The required output is all lines below that contain the word "computer".
━━━
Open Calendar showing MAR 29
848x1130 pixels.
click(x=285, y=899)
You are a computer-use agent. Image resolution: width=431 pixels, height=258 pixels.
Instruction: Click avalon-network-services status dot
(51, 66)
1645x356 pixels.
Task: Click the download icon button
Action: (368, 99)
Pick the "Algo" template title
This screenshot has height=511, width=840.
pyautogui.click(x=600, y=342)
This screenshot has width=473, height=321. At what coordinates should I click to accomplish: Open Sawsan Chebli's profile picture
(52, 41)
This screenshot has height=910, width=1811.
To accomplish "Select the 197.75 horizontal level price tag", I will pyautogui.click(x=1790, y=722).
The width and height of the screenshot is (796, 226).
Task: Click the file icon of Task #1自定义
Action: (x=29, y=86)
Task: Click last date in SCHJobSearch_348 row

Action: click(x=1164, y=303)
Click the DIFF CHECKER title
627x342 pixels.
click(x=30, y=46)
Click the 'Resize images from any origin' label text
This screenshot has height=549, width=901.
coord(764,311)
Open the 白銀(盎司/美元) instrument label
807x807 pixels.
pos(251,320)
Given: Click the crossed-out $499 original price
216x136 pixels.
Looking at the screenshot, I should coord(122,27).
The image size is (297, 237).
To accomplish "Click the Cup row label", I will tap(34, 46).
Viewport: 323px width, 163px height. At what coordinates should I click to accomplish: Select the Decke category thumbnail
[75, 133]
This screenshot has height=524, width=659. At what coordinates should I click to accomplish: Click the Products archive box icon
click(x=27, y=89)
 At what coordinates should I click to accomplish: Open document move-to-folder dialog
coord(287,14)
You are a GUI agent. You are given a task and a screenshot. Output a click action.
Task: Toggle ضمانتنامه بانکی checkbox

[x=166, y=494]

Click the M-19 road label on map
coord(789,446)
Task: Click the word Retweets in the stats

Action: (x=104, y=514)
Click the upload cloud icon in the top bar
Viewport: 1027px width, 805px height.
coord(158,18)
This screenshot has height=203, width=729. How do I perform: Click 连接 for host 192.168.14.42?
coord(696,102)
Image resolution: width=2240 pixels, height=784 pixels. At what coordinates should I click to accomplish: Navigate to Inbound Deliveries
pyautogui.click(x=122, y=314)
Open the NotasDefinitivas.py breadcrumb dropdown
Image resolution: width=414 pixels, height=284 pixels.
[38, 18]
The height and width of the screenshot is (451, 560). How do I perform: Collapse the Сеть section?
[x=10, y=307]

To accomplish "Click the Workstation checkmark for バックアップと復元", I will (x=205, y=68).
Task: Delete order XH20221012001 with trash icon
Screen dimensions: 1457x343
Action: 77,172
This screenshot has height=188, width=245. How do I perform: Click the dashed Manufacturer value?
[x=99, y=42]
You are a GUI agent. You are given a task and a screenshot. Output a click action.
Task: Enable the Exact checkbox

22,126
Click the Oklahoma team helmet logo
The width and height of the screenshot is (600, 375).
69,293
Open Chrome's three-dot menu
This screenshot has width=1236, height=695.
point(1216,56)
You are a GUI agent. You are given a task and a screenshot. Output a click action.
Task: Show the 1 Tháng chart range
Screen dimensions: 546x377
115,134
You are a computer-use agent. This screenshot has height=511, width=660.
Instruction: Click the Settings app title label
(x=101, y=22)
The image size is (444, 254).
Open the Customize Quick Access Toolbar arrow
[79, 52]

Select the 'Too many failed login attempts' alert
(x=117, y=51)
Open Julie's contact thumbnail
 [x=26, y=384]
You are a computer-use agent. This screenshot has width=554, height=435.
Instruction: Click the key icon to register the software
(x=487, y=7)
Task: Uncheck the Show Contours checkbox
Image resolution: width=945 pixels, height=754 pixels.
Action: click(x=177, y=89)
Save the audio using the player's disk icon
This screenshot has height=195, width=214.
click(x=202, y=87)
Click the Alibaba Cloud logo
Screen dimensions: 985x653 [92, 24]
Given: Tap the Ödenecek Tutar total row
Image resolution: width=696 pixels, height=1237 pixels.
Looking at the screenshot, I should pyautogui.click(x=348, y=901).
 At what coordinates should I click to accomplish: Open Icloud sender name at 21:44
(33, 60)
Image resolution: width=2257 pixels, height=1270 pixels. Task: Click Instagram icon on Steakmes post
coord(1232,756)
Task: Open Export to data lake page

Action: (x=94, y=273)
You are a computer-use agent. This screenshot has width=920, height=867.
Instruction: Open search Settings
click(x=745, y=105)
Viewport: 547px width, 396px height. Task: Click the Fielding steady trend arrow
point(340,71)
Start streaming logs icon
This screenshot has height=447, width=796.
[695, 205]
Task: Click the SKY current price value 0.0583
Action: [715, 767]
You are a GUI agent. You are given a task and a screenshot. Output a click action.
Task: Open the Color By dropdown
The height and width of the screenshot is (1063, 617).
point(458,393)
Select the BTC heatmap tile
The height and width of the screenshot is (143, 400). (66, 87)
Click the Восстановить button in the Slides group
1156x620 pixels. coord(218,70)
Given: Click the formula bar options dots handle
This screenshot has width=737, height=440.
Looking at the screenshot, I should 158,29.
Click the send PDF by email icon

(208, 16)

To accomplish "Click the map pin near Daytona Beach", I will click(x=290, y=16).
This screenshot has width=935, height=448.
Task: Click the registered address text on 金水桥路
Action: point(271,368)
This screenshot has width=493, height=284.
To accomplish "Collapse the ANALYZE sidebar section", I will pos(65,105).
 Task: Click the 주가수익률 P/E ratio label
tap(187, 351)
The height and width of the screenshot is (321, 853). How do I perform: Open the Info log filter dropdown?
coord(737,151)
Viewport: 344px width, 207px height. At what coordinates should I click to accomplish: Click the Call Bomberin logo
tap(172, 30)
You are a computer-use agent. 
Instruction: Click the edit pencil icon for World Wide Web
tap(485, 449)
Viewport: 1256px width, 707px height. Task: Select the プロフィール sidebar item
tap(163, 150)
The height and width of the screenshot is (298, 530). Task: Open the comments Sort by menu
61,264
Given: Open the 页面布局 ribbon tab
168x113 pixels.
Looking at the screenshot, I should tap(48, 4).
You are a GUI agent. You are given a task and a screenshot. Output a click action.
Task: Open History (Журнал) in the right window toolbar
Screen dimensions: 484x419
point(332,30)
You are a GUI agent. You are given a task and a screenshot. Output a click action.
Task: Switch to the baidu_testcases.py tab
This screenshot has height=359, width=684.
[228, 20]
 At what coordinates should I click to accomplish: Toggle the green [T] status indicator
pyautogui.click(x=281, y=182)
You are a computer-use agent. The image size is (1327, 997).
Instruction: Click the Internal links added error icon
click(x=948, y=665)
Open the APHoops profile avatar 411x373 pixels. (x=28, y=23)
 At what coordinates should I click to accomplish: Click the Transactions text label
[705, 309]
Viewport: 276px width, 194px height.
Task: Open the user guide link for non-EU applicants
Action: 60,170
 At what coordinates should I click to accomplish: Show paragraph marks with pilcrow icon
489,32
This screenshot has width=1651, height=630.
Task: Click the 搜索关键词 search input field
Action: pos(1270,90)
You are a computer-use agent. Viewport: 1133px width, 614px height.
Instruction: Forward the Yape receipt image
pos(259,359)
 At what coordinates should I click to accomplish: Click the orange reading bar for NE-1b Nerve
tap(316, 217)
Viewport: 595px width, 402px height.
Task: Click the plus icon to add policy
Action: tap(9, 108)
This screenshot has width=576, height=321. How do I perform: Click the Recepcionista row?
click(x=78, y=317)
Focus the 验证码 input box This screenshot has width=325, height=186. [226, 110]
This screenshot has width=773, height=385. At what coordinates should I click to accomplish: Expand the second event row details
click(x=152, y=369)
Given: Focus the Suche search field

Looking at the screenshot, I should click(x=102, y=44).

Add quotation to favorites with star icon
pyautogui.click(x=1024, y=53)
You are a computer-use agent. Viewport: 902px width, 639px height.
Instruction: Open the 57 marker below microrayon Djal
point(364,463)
━━━
> [RESPONSE BELOW]
You are a computer-use agent. Image resolution: width=431 pixels, height=258 pixels.
You are a computer-use agent. This screenshot has height=511, width=660.
You are a computer-use agent. This screenshot has width=554, height=435.
You are a computer-use agent. This screenshot has width=920, height=867.
You are a computer-use agent. 
You are a computer-use agent. The image size is (1327, 997).
You are a computer-use agent. Viewport: 1133px width, 614px height.
You are a computer-use agent. Viewport: 902px width, 639px height.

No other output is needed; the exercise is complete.